Let $d$ be an integer, that is not a cube of any integer. Show that $d^{1/3}$ is badly approximable iff $d^{2/3}$ is also.
Badly approximable means that, there is a contant $C$ s.t.
$\lvert \beta-\frac pq\rvert<\frac{C}{q^2}$ holds for only finitely many rationals $p/q$ with $p,q$ relatively prime
I already proved that,
$\beta$ is badly approximable iff $n\beta$ and $\frac{1}{\beta}$ are badly aprrox. for $n\in\mathbb N$
(There is a theorem which states that, a real number $\beta$ is badly approximable if the sequence $\{a_i\}_i$, where $a_i$ are the numbers in the continued fraction of $\beta$, i.e. $\beta=[a_0,a_1,\dots]$, is bounded.)

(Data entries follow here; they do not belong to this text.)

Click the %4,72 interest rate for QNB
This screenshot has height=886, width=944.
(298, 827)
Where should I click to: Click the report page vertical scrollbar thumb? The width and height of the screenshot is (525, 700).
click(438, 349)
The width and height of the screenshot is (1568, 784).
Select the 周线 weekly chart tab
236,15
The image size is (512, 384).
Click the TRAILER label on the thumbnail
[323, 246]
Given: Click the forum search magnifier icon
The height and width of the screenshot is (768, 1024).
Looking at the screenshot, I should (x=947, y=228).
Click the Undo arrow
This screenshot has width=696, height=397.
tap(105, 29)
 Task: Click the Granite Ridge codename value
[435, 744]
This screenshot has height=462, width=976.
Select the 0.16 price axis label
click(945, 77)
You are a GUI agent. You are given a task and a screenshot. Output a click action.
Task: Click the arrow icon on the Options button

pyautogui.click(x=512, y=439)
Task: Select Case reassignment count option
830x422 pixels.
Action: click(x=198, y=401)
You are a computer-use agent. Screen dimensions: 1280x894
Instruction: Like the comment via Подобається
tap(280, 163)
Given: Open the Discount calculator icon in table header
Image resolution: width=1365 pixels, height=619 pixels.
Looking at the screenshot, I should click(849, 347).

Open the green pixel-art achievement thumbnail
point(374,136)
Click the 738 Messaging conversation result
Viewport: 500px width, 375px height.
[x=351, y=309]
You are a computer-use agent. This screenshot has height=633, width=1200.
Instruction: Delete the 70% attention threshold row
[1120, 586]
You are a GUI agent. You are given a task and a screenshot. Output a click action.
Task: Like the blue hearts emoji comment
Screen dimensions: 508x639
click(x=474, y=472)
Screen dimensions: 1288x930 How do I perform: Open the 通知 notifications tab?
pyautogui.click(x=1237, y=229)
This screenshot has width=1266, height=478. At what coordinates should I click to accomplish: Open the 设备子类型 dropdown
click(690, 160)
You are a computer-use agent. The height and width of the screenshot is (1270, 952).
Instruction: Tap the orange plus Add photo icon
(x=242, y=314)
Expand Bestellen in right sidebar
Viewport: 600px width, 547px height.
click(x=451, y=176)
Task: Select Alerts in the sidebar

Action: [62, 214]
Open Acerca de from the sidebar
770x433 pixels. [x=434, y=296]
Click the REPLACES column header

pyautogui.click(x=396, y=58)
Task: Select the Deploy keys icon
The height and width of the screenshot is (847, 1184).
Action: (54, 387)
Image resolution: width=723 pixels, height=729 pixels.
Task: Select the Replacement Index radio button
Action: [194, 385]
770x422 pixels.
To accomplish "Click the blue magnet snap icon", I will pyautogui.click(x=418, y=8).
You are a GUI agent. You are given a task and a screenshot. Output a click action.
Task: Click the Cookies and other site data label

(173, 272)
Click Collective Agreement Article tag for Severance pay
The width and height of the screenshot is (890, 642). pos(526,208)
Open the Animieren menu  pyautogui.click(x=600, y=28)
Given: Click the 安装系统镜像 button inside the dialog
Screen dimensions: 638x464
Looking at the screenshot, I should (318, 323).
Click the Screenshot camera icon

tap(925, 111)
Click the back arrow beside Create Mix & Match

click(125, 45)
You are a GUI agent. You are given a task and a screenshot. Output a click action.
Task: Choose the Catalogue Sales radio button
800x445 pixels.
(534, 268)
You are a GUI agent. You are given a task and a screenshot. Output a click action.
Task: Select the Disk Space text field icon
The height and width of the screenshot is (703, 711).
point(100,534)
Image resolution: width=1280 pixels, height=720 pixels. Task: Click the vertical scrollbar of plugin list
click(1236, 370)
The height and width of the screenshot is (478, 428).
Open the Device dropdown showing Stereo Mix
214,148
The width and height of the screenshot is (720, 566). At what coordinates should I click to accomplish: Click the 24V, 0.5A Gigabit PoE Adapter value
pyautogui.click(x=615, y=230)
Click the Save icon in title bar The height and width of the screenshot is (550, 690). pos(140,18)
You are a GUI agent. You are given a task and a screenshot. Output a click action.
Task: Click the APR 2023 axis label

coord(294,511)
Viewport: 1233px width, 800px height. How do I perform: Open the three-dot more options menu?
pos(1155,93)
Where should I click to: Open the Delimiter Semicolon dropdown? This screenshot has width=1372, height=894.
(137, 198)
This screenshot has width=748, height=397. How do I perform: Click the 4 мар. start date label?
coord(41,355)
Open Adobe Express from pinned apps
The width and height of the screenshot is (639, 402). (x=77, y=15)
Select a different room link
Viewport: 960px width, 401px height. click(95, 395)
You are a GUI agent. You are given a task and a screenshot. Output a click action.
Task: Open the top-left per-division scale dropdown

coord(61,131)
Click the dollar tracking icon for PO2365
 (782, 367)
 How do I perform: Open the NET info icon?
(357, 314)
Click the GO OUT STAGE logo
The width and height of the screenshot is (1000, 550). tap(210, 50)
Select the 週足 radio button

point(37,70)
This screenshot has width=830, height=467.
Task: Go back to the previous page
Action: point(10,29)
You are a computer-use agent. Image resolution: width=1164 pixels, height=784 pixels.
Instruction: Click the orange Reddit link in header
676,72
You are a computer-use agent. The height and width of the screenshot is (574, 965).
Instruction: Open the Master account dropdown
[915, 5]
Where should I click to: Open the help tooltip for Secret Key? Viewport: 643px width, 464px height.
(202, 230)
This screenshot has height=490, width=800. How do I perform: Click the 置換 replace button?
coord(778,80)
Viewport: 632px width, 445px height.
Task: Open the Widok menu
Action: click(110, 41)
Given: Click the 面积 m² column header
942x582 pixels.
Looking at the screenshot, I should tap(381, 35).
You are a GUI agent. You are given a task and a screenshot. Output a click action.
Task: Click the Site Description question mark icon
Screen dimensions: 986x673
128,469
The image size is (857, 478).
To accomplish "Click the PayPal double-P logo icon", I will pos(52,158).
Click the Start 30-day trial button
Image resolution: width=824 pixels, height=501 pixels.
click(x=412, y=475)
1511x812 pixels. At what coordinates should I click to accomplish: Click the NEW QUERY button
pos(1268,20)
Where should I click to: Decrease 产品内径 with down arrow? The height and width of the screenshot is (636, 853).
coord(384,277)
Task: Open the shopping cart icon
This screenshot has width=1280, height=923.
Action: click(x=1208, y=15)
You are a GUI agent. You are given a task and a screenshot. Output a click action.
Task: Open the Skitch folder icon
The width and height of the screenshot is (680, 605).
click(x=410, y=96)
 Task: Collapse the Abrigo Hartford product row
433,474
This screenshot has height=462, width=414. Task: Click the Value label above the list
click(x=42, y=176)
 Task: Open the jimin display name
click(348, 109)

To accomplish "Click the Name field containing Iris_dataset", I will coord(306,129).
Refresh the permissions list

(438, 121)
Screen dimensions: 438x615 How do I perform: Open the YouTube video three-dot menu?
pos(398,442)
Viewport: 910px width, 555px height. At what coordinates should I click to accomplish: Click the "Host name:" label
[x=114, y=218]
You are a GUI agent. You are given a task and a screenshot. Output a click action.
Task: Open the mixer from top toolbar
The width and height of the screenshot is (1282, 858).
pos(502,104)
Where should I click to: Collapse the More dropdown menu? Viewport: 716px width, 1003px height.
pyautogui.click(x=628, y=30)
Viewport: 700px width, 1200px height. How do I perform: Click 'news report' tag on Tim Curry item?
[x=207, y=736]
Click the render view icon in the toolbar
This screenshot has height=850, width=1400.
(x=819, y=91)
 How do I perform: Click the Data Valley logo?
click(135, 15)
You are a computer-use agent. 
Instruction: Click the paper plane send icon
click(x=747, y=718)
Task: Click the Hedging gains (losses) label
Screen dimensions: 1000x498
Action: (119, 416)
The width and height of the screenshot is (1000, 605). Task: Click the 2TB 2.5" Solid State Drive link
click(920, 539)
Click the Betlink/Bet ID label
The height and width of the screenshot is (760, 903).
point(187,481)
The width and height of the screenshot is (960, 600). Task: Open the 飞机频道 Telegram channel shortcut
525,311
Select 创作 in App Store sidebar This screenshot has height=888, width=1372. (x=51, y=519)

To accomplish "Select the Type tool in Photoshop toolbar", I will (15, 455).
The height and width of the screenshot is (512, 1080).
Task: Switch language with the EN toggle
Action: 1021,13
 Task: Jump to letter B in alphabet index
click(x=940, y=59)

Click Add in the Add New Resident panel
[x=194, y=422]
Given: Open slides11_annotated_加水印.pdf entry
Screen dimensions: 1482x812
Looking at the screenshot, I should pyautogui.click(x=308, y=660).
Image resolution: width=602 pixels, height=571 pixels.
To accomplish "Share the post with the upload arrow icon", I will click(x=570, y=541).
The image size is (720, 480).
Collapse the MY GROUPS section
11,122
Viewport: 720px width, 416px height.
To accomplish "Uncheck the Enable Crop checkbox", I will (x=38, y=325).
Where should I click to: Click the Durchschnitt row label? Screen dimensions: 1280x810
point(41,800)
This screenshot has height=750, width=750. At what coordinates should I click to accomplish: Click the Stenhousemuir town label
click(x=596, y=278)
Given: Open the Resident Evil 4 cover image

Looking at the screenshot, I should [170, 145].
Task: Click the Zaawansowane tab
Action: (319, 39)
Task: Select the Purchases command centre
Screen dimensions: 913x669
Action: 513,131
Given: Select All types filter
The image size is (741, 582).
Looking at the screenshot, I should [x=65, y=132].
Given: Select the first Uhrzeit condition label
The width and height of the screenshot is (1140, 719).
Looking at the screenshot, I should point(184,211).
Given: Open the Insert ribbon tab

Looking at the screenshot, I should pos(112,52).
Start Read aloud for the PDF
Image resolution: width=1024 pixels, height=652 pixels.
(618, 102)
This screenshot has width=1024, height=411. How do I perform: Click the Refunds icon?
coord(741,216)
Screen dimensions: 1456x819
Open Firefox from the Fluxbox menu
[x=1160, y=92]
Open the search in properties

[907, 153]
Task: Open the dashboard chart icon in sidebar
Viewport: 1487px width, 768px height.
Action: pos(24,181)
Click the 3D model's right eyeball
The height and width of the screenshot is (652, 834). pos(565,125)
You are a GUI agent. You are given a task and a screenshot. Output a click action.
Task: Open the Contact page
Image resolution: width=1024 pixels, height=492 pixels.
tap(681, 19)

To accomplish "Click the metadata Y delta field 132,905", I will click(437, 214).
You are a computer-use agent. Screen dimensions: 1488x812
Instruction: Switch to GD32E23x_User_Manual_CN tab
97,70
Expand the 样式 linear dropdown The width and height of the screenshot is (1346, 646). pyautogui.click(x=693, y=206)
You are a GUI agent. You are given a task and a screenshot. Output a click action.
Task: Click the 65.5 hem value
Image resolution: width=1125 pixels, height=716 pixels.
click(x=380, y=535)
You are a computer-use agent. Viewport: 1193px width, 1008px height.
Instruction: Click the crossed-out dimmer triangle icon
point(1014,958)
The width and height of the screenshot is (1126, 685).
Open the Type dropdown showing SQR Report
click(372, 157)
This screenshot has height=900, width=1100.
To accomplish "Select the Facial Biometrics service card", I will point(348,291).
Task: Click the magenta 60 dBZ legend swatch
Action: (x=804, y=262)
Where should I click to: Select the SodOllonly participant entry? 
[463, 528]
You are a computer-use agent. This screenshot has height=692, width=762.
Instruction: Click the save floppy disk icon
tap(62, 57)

What is the difference between saying that
$d^{1/3}$ badly approx. $\iff$ $d^{2/3}$ is badly approx.
And
$\beta$ badly approx. $\iff$ $\beta^2$ is badly approx.
By what you say you have already proved, $\root3\of d$ badly approximable implies $d^{-1/3}$ badly approximable implies $dd^{-1/3}$ badly approximable, but there's your $d^{2/3}$.